● **Records for the task**:
= = = = =

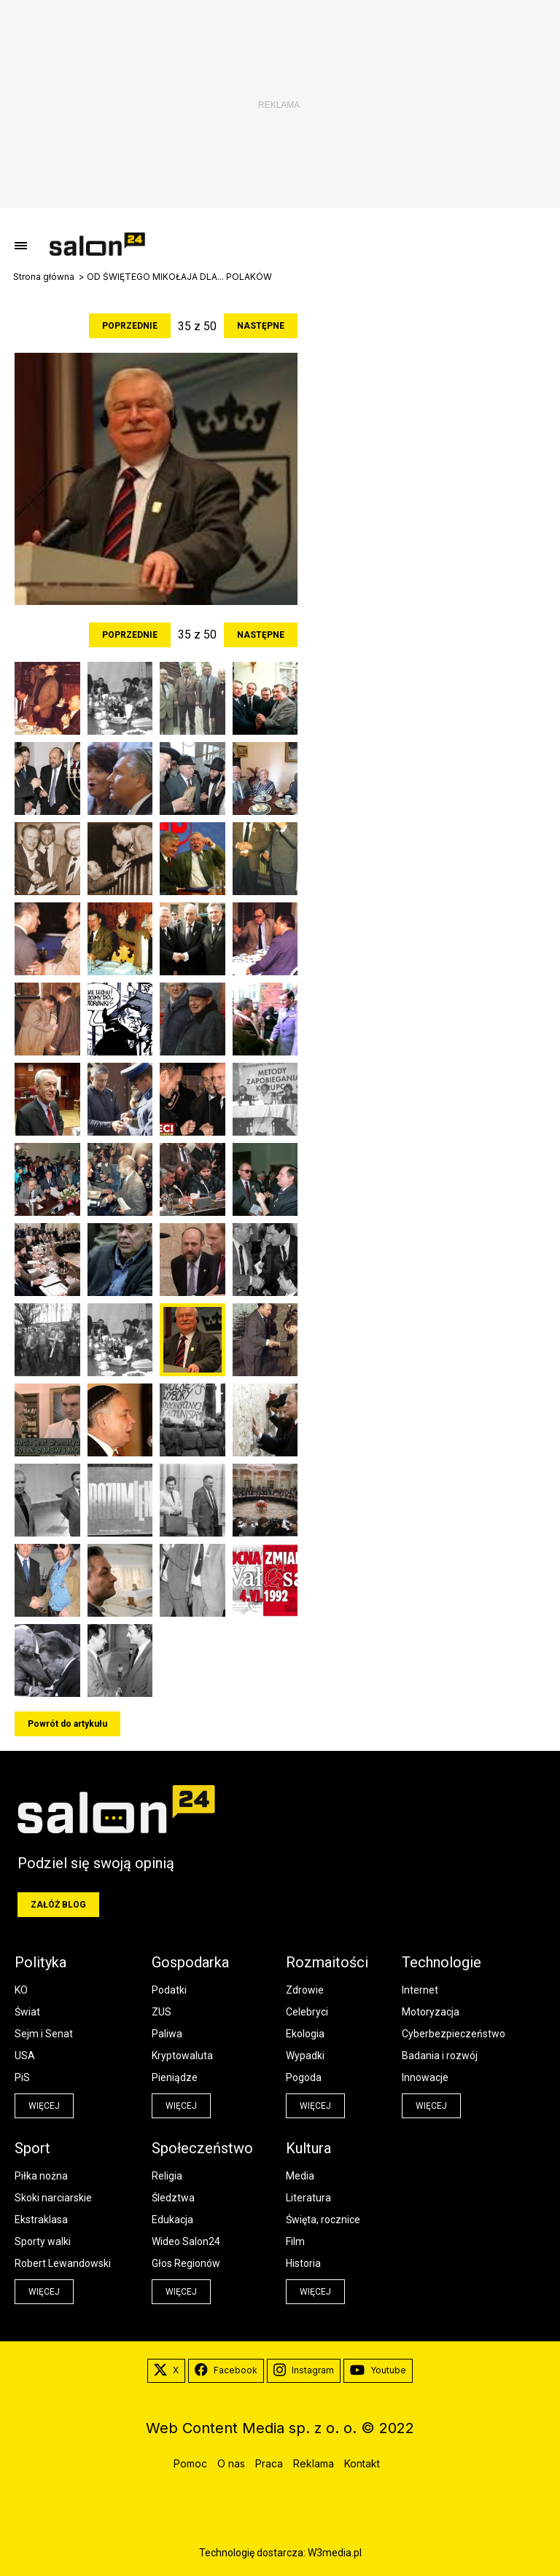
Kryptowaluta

= = = = =

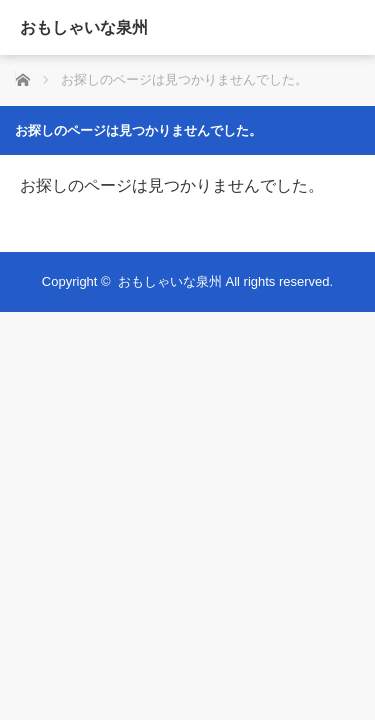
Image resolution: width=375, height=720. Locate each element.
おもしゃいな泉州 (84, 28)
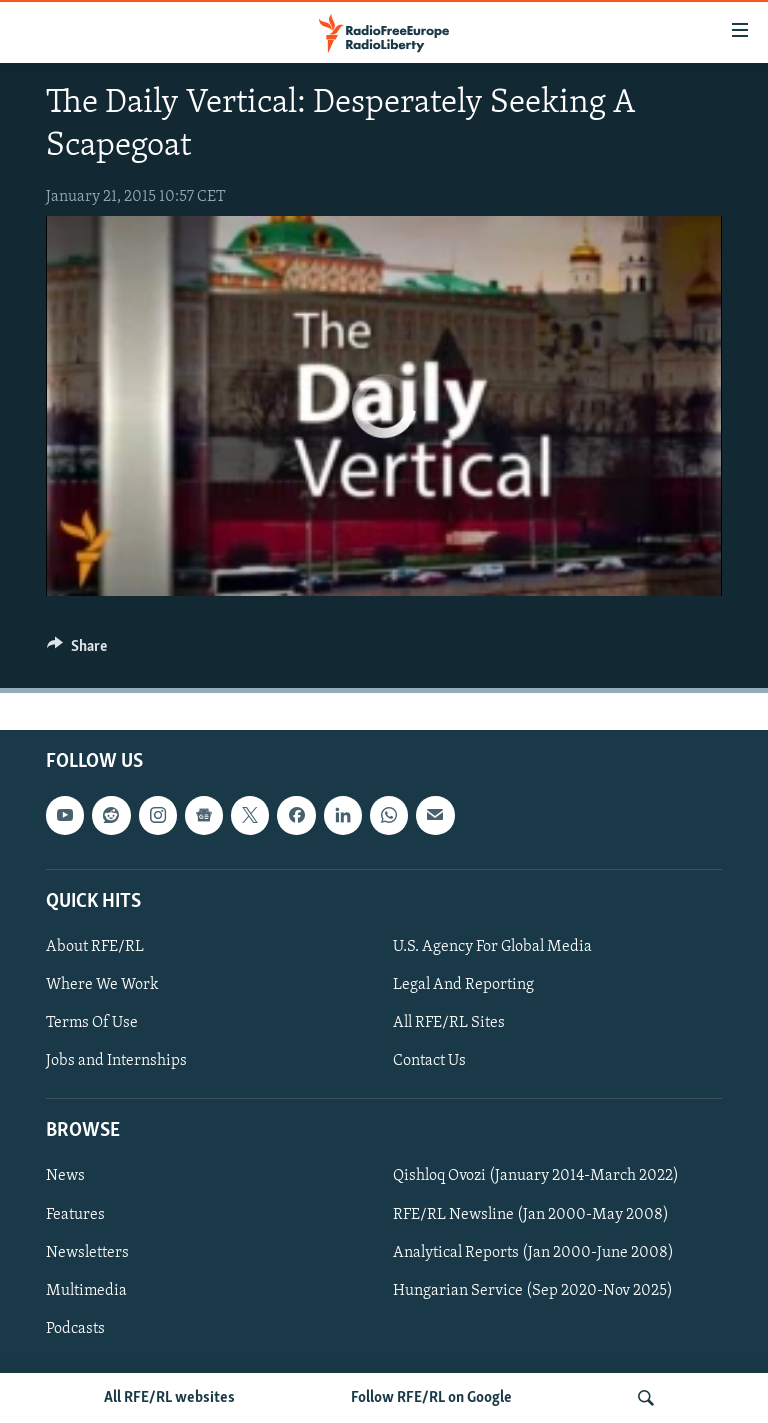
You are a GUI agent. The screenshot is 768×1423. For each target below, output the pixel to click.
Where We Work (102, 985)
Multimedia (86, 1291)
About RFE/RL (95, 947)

= = = = =

Repeat the rows from the line with "You are a GUI" to the line with "About RFE/RL (95, 947)", both included, and leave the requests unchanged. Multiply each answer coordinate by 2.2 and round to whole numbers, with halves rounding up.

● **Final result**:
You are a GUI agent. The screenshot is 768×1423. For each target below, output the pixel to click.
Where We Work (224, 2167)
Multimedia (189, 2840)
About RFE/RL (209, 2083)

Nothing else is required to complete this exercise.